Video Screencast Help

Number_Data_Buffers Question

Created: 06 Jan 2014 • Updated: 21 Feb 2014 | 19 comments
This issue has been solved. See solution.

So recently we made the move to SLPs.  We write to a virtual tape via a VTL and at the same time in the SLP we have duplications for two physical tapes.

Everything is going fine, all the SLPs and duplication finish fine, but today we noticed one ran way longer than it has in the past.  Looking at the details it showed.
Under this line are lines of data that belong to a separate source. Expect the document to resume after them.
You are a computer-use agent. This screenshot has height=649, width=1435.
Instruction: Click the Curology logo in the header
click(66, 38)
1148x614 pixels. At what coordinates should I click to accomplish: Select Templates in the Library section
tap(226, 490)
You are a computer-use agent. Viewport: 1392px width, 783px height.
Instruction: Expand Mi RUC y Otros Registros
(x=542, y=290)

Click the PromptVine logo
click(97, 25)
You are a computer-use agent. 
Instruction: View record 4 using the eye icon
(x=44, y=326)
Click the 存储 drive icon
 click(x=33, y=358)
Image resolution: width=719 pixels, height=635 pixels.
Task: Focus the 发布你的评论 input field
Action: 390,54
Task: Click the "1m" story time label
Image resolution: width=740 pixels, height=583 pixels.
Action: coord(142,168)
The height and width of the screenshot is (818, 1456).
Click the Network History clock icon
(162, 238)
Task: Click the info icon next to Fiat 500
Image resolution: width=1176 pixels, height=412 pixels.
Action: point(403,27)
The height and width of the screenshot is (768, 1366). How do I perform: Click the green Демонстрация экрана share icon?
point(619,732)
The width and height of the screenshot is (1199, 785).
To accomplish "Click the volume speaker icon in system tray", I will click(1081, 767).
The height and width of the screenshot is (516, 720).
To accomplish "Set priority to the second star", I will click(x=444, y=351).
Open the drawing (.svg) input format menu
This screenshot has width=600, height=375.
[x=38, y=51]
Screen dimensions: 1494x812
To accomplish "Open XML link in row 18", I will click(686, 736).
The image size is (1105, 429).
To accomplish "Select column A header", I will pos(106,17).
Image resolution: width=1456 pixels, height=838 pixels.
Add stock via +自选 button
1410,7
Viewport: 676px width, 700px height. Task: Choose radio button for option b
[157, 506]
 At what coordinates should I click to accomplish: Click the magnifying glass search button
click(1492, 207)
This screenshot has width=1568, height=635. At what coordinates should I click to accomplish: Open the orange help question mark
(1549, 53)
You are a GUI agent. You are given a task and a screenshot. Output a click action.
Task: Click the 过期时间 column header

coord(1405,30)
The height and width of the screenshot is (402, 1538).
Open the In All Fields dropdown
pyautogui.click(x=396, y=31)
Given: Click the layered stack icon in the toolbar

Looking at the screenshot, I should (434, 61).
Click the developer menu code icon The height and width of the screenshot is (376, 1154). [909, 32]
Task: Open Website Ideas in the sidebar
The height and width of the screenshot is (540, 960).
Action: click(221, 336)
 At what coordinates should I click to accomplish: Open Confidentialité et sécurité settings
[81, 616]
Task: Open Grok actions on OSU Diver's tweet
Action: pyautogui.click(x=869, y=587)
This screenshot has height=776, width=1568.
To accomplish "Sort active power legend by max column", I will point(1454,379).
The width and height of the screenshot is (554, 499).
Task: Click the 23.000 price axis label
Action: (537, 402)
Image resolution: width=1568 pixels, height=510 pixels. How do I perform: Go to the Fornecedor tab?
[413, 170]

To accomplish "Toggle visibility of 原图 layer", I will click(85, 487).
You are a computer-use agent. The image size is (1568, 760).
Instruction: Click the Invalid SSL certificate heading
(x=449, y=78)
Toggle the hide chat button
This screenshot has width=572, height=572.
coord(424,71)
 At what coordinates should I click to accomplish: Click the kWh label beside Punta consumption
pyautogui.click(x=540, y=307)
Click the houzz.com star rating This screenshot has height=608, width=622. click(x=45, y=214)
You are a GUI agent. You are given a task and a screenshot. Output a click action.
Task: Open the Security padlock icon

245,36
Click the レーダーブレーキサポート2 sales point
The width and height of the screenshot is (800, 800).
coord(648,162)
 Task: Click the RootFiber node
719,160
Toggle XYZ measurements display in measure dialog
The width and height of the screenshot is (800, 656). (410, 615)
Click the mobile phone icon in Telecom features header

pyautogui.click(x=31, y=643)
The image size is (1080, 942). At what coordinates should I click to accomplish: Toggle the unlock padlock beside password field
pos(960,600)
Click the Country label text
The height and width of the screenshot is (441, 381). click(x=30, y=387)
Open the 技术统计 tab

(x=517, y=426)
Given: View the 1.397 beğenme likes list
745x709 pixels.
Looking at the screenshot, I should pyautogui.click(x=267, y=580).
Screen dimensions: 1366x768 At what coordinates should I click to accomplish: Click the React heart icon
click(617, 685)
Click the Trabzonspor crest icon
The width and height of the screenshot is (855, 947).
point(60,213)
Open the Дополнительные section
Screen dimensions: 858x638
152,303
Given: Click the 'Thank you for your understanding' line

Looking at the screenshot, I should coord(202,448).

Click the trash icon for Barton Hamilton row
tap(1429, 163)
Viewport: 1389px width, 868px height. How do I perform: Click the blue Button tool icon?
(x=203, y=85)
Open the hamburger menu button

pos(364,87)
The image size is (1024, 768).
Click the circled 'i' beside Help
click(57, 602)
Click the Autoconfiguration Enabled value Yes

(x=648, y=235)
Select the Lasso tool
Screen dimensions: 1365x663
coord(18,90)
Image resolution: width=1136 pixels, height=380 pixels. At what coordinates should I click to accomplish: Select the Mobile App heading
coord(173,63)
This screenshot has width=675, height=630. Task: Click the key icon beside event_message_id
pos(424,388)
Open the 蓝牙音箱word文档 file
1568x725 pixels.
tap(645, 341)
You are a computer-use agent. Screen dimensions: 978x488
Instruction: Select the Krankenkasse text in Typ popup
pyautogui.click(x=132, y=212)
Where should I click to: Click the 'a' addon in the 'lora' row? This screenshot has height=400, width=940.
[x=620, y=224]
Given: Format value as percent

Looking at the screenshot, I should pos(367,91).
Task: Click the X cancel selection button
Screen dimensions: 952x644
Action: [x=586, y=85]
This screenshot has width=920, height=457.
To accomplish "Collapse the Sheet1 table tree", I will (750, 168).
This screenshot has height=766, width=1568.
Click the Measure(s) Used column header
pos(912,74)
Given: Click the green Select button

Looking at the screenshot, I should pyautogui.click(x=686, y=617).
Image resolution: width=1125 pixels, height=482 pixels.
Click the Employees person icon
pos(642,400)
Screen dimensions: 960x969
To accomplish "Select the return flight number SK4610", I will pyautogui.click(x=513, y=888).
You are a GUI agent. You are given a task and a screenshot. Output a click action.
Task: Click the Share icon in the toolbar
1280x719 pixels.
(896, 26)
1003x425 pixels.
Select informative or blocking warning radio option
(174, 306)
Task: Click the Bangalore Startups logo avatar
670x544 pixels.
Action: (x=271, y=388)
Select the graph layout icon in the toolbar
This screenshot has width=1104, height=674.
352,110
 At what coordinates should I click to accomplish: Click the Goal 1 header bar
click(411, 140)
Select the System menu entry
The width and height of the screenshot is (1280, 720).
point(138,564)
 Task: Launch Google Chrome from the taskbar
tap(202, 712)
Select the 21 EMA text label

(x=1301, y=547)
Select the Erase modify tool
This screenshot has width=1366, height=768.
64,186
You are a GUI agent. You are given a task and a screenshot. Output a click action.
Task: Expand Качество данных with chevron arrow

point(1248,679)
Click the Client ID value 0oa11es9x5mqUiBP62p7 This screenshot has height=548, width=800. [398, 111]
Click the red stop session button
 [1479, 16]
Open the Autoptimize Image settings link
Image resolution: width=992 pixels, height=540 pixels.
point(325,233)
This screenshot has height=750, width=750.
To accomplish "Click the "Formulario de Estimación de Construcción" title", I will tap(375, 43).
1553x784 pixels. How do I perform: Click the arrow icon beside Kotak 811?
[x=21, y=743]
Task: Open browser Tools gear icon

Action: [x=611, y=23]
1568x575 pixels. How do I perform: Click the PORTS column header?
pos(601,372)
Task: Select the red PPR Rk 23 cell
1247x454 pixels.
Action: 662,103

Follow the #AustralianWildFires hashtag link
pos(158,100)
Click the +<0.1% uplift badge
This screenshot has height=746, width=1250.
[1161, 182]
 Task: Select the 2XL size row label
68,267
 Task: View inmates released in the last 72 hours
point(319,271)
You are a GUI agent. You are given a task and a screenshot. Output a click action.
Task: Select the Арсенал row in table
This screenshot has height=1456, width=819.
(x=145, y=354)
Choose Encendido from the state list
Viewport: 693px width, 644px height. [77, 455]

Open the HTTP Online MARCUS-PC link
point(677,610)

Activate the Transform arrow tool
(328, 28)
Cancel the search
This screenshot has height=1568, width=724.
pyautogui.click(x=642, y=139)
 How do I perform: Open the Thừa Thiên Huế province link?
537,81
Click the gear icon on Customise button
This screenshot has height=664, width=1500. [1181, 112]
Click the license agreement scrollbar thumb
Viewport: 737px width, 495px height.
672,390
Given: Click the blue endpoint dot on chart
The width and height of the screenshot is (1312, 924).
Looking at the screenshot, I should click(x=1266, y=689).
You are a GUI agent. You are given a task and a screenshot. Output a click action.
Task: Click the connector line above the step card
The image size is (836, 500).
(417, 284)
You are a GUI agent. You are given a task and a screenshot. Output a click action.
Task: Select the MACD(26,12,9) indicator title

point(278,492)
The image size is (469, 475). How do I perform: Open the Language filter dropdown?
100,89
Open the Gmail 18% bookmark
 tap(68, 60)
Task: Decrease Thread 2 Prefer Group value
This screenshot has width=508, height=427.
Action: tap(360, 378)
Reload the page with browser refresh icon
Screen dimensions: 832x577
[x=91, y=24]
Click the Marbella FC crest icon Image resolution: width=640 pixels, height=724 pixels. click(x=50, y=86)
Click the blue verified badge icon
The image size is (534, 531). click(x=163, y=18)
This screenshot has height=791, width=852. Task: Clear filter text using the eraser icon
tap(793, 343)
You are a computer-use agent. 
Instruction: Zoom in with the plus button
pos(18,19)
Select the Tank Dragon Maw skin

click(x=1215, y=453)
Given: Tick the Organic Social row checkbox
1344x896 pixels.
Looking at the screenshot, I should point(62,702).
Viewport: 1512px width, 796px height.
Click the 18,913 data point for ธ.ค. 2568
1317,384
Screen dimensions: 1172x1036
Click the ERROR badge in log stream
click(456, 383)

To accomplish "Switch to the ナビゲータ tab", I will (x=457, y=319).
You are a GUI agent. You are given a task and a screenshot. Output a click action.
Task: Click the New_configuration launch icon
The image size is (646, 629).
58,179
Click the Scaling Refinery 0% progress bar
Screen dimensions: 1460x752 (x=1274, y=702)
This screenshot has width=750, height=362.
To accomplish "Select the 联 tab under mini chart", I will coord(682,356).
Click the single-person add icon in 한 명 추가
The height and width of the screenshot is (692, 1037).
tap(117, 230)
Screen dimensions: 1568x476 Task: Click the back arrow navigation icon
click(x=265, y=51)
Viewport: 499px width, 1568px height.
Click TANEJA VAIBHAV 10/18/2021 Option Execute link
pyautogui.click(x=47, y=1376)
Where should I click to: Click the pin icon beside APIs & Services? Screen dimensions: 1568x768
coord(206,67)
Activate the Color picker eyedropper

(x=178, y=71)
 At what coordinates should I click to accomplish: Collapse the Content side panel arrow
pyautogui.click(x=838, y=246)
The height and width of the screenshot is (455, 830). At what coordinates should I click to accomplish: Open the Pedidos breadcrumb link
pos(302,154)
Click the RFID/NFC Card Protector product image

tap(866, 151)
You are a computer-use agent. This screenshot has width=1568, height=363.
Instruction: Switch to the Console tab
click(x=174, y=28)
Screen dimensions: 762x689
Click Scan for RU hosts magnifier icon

1/6/2014 9:58:59 AM - Info bptm(pid=8972) media id FC4076 mounted on drive index 44, drivepath /dev/alias/nst/F0020EC025, drivename IBM.ULTRIUM-TD4.060, copy 3
1/6/2014 1:01:11 PM - Info bptm(pid=9556) waited for empty buffer 199 times, delayed 382394 times   
1/6/2014 1:01:11 PM - end reading; read time: 03:19:08
1/6/2014 1:01:11 PM - positioning FC5520 to file 2
1/6/2014 1:01:11 PM - positioned FC5520; position time: 00:00:00
1/6/2014 1:01:11 PM - begin reading
1/6/2014 1:56:17 PM - Info bptm(pid=9556) waited for empty buffer 56 times, delayed 105814 times   
1/6/2014 1:56:17 PM - end reading; read time: 00:55:06
1/6/2014 1:56:17 PM - Info bptm(pid=8972) waited for full buffer 605 times, delayed 1159589 times   
1/6/2014 1:56:19 PM - Info bptm(pid=8972) setting receive network buffer to 262144 bytes     
1/6/2014 1:56:19 PM - positioning FC5520 to file 3
1/6/2014 1:56:19 PM - positioned FC5520; position time: 00:00:00
1/6/2014 1:56:28 PM - Info bptm(pid=9556) completed reading backup image        
1/6/2014 1:56:28 PM - Info bptm(pid=9556) EXITING with status 0 <----------       
1/6/2014 1:56:36 PM - Info bptm(pid=8972) EXITING with status 0 <----------       
1/6/2014 1:56:36 PM - end Duplicate; elapsed time: 10:07:24
the requested operation was successfully completed(0)

 

We then looked deeper and a large amound of SLPs have similar waiting for empty/full buffer lines.

 

So after some searching, it looks like we need to raise our buffer number, right now our NUMBER_DATA_BUFFERS is set to 32 while our SIZE_DATA_BUFFERS is set to 262144 (support had us set this to this number for path to tape to work).

 

Should changing from 32 to 64 or 128 help with this?

 

Thanks!

 

Operating Systems:

Comments 19 CommentsJump to latest comment

revaroo's picture

Try changing it to 64. I think the bptm process is the reading process, so it's filling the buffers and waiting for an empty one to fill.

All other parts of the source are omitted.